__What the exercise asks__: Exactly as they appear below, repeat the lines from the one with "[MyBrilliantStar on Pinterest] (104, 2418)" through the one with "English (69, 2453)", and no others.
************
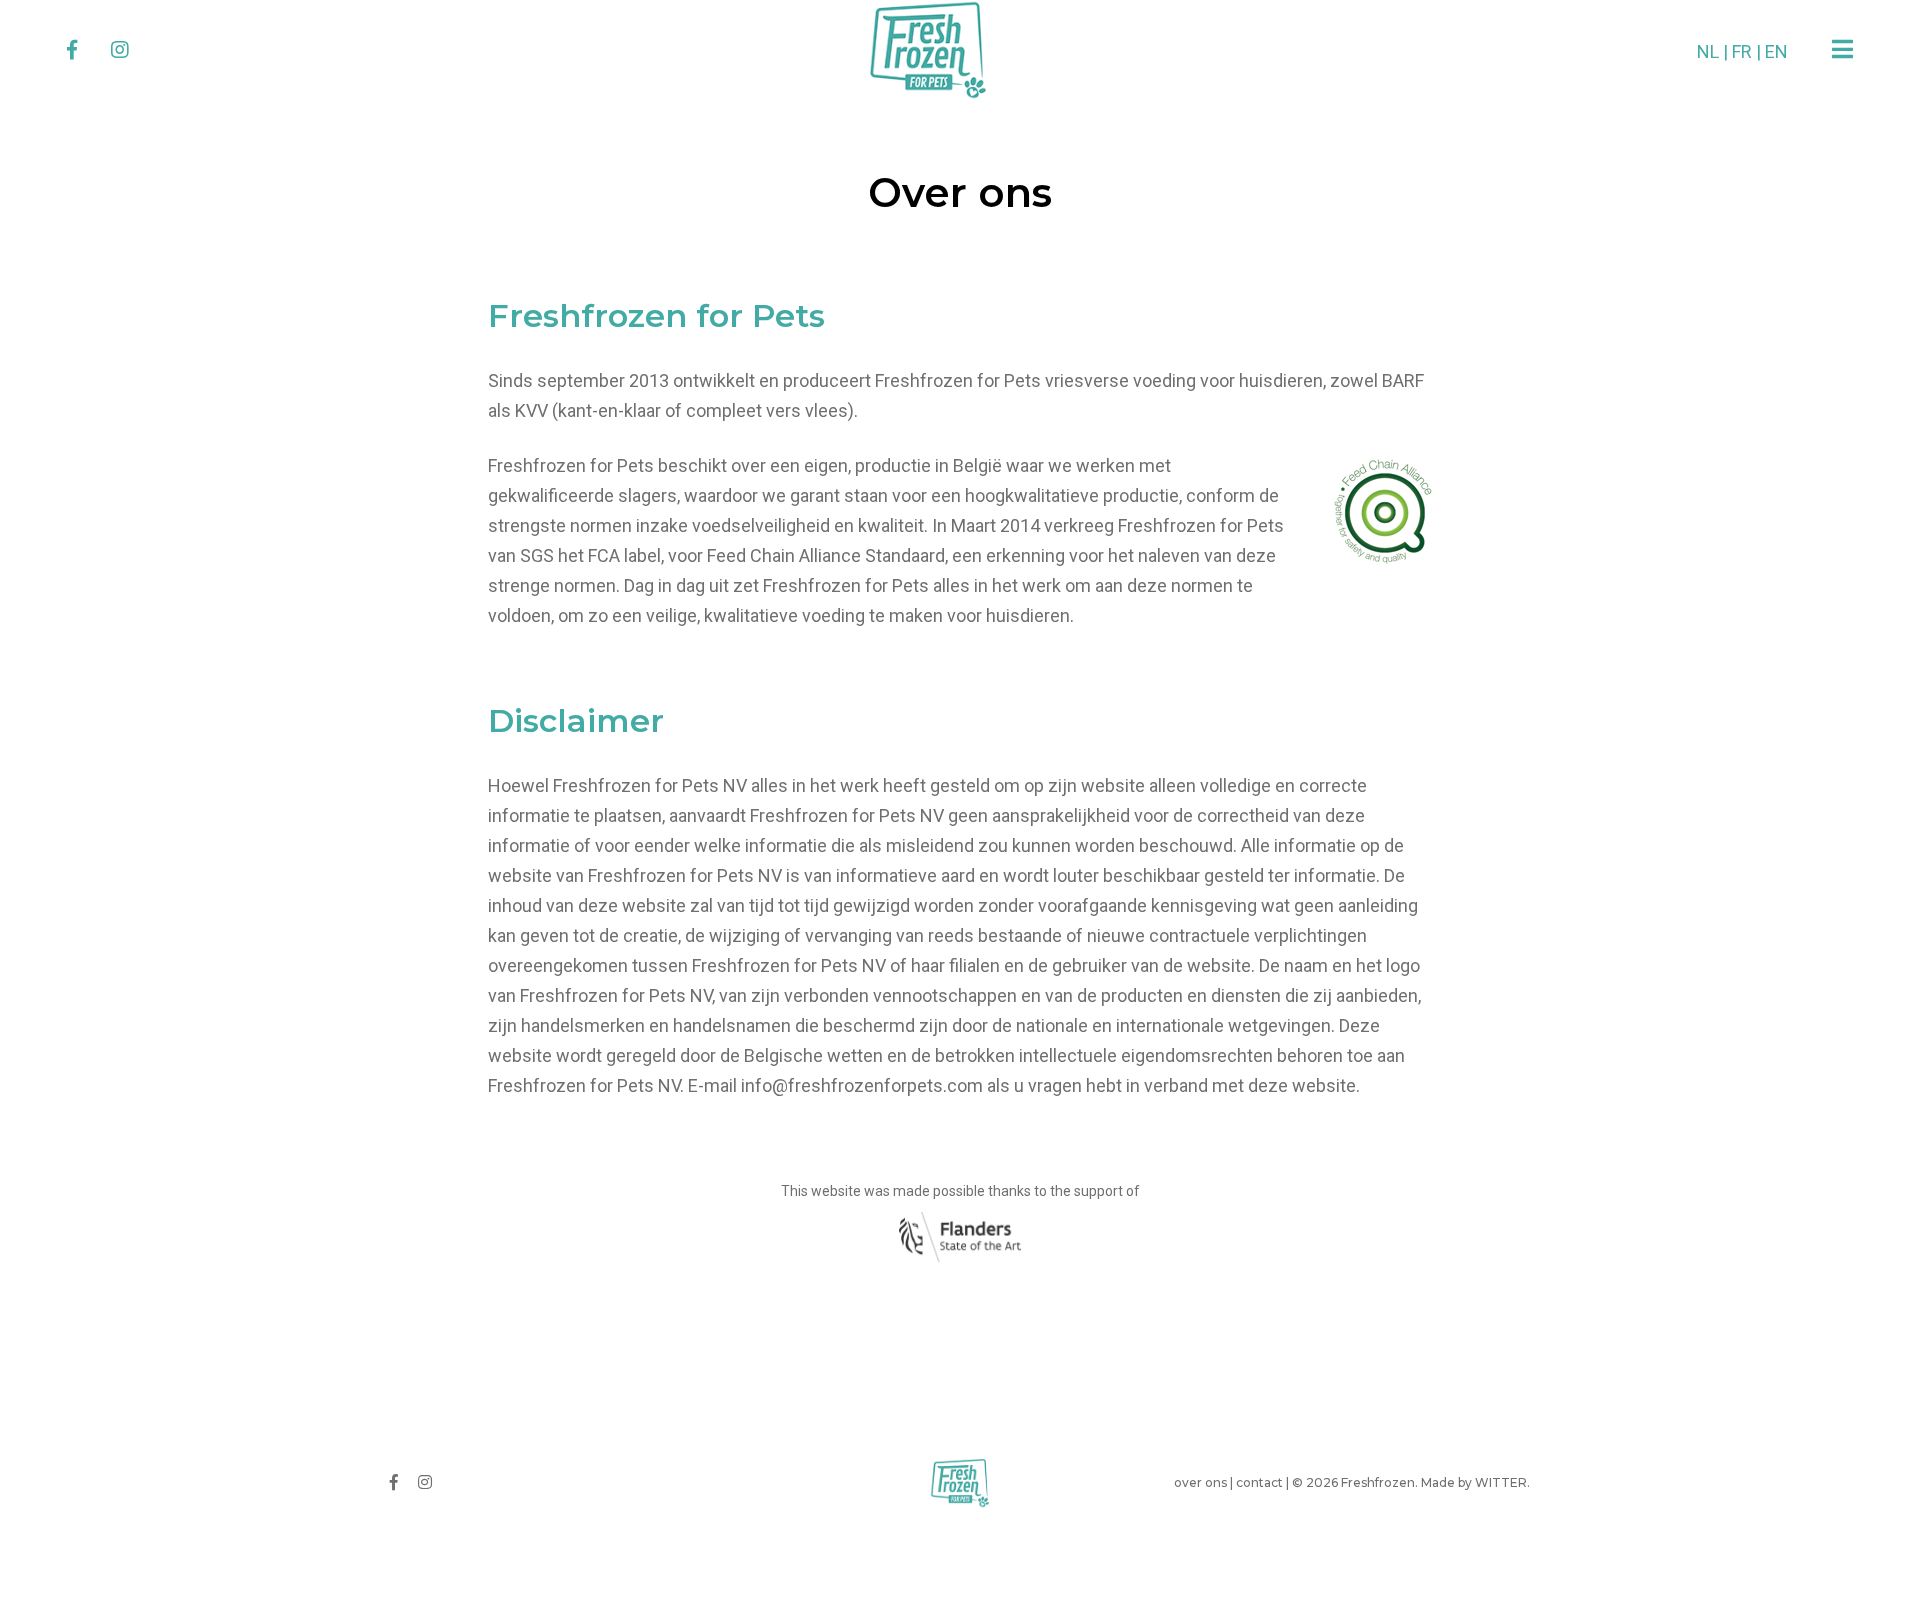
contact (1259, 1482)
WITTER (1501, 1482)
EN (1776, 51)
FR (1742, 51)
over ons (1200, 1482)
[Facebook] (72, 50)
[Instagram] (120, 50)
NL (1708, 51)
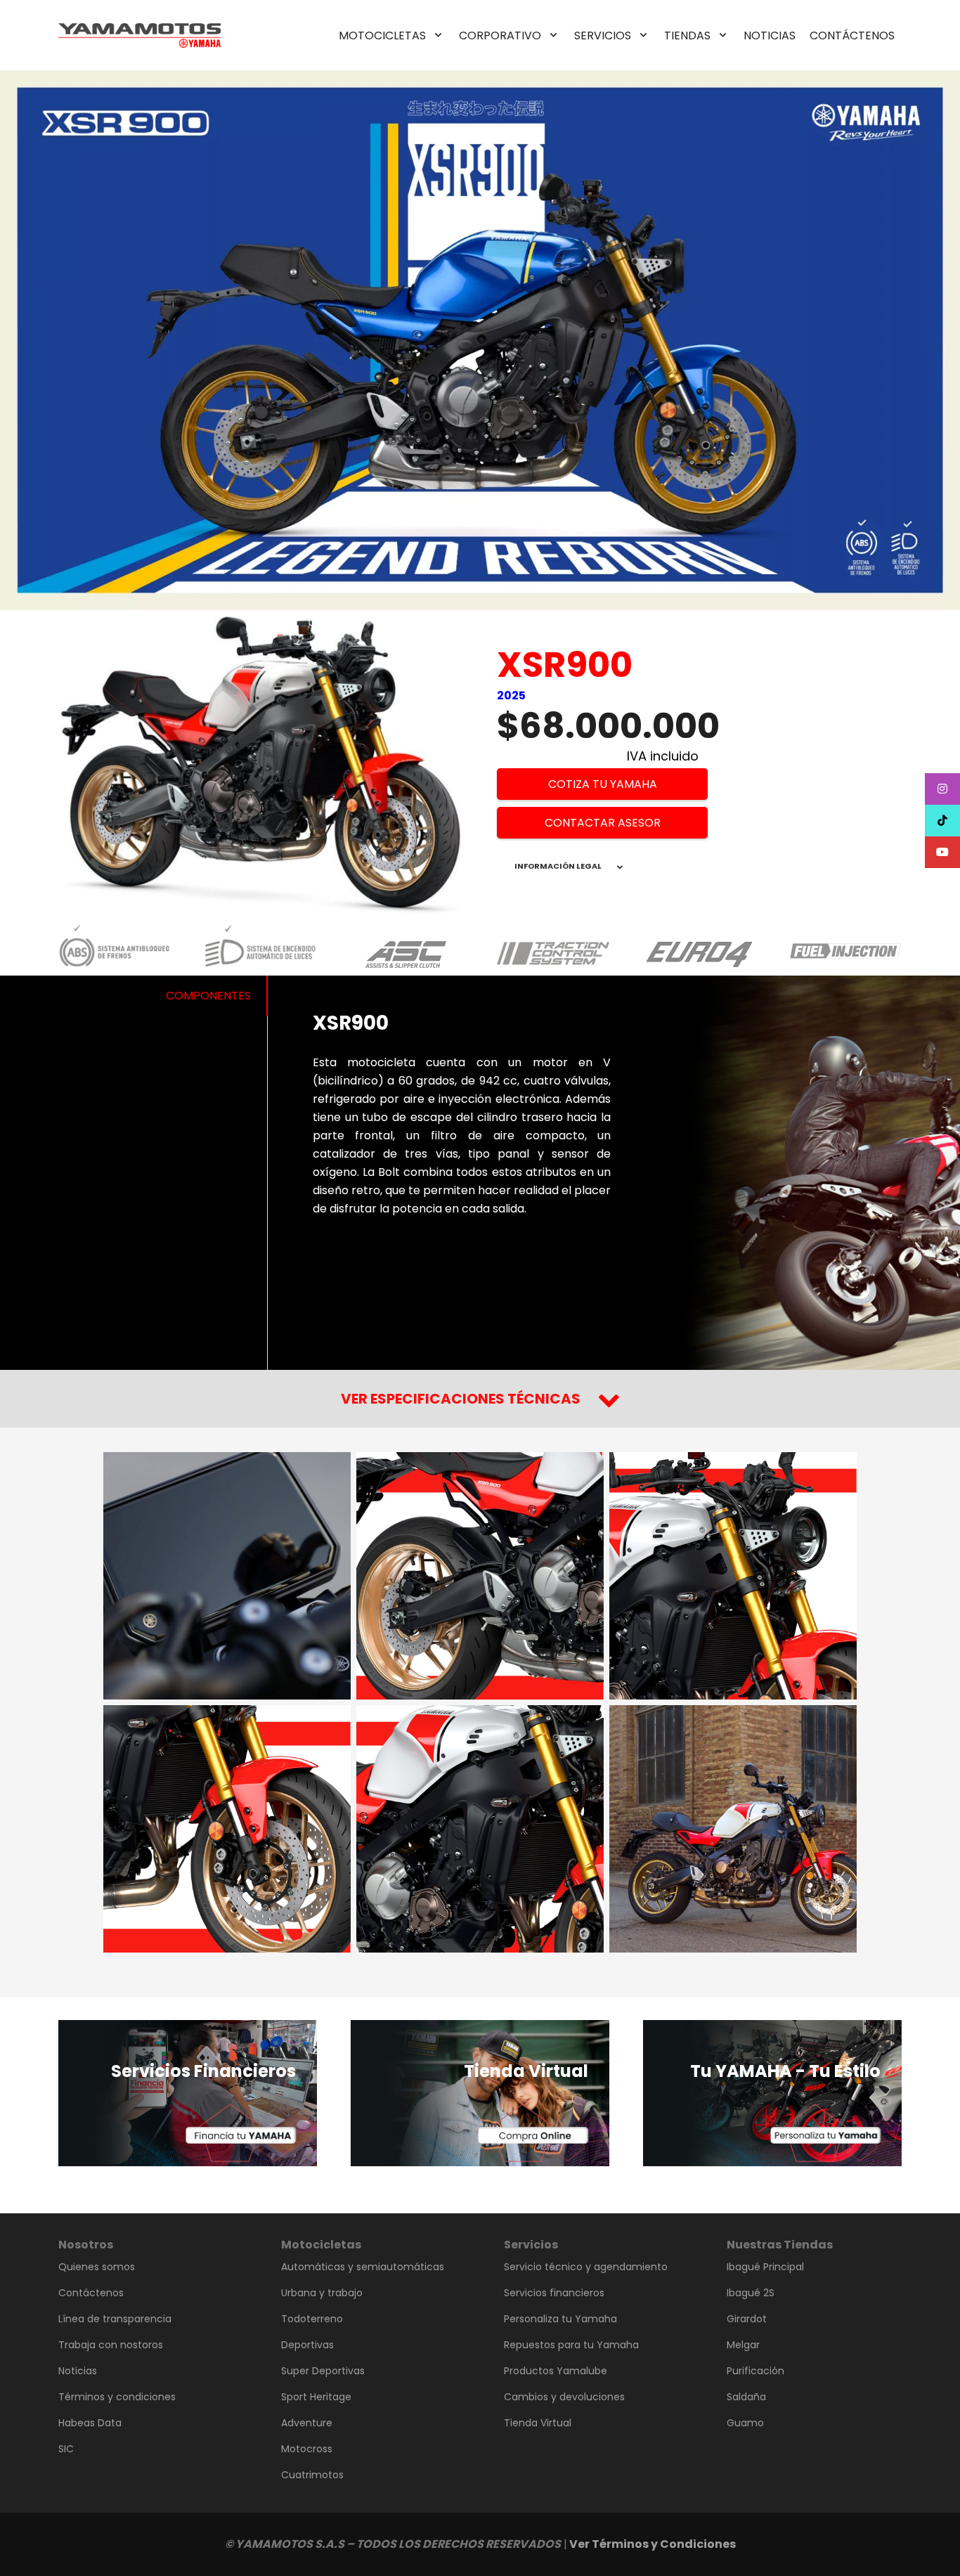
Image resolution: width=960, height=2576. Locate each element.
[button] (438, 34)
************
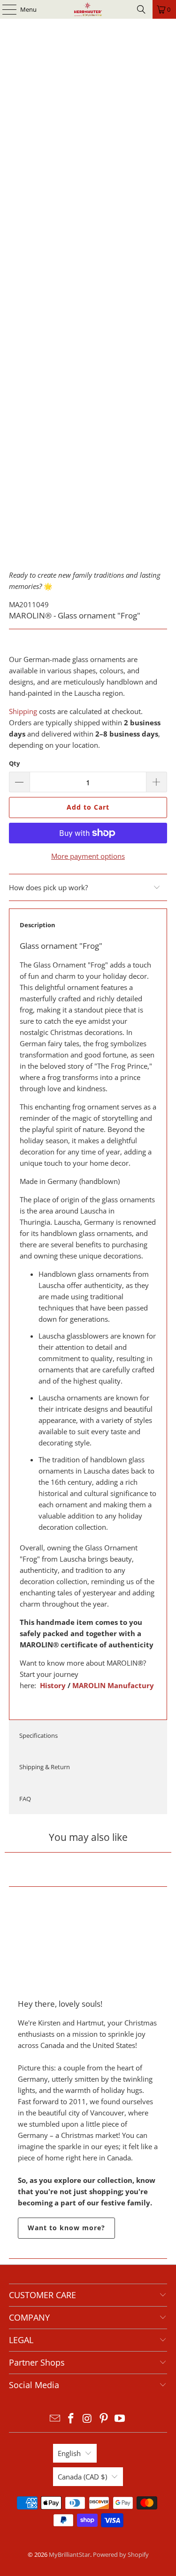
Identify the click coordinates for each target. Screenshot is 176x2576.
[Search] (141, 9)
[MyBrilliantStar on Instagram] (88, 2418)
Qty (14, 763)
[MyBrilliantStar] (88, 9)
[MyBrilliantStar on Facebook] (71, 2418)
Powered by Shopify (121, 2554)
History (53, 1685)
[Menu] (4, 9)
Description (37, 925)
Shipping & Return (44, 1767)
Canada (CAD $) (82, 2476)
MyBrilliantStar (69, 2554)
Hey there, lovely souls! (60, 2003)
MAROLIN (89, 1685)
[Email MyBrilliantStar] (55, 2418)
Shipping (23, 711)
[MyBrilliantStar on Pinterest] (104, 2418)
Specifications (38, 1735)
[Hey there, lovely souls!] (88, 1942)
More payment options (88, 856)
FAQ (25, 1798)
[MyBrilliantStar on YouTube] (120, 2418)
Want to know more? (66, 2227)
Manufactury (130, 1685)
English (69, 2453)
************
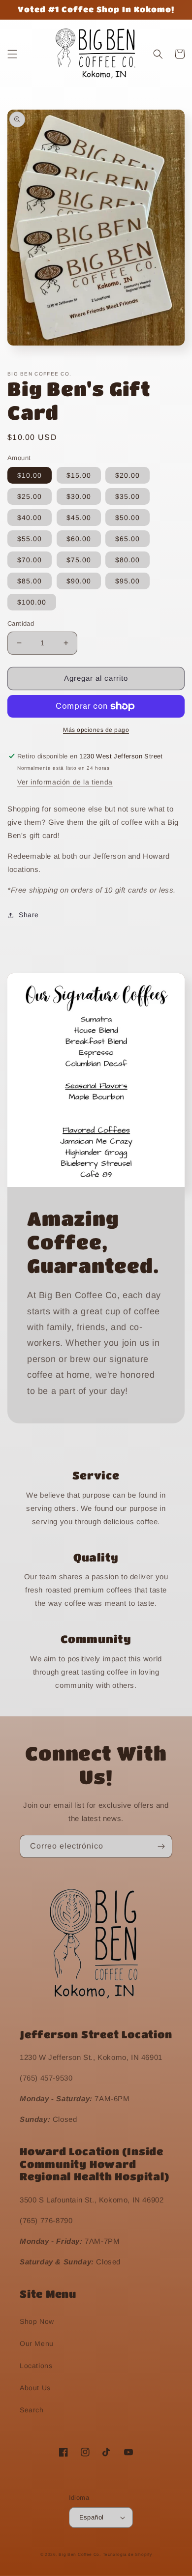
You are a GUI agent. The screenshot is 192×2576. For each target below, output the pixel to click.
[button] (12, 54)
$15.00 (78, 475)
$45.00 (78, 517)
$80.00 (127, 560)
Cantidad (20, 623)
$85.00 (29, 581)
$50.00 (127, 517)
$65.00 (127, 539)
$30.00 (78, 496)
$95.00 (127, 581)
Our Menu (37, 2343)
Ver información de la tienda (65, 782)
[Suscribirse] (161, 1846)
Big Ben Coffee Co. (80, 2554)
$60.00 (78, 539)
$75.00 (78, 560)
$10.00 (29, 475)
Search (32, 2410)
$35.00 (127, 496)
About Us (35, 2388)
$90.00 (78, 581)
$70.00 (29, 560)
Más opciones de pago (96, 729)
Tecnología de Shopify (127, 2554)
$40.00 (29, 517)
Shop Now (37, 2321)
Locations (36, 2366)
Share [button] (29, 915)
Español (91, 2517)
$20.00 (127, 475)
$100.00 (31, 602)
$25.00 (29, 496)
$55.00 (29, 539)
************
__Task result__:
[MyBrilliantStar on Pinterest] (104, 2418)
Specifications (38, 1735)
[Hey there, lovely souls!] (88, 1942)
More payment options (88, 856)
FAQ (25, 1798)
[MyBrilliantStar on YouTube] (120, 2418)
Want to know more? (66, 2227)
Manufactury (130, 1685)
English (69, 2453)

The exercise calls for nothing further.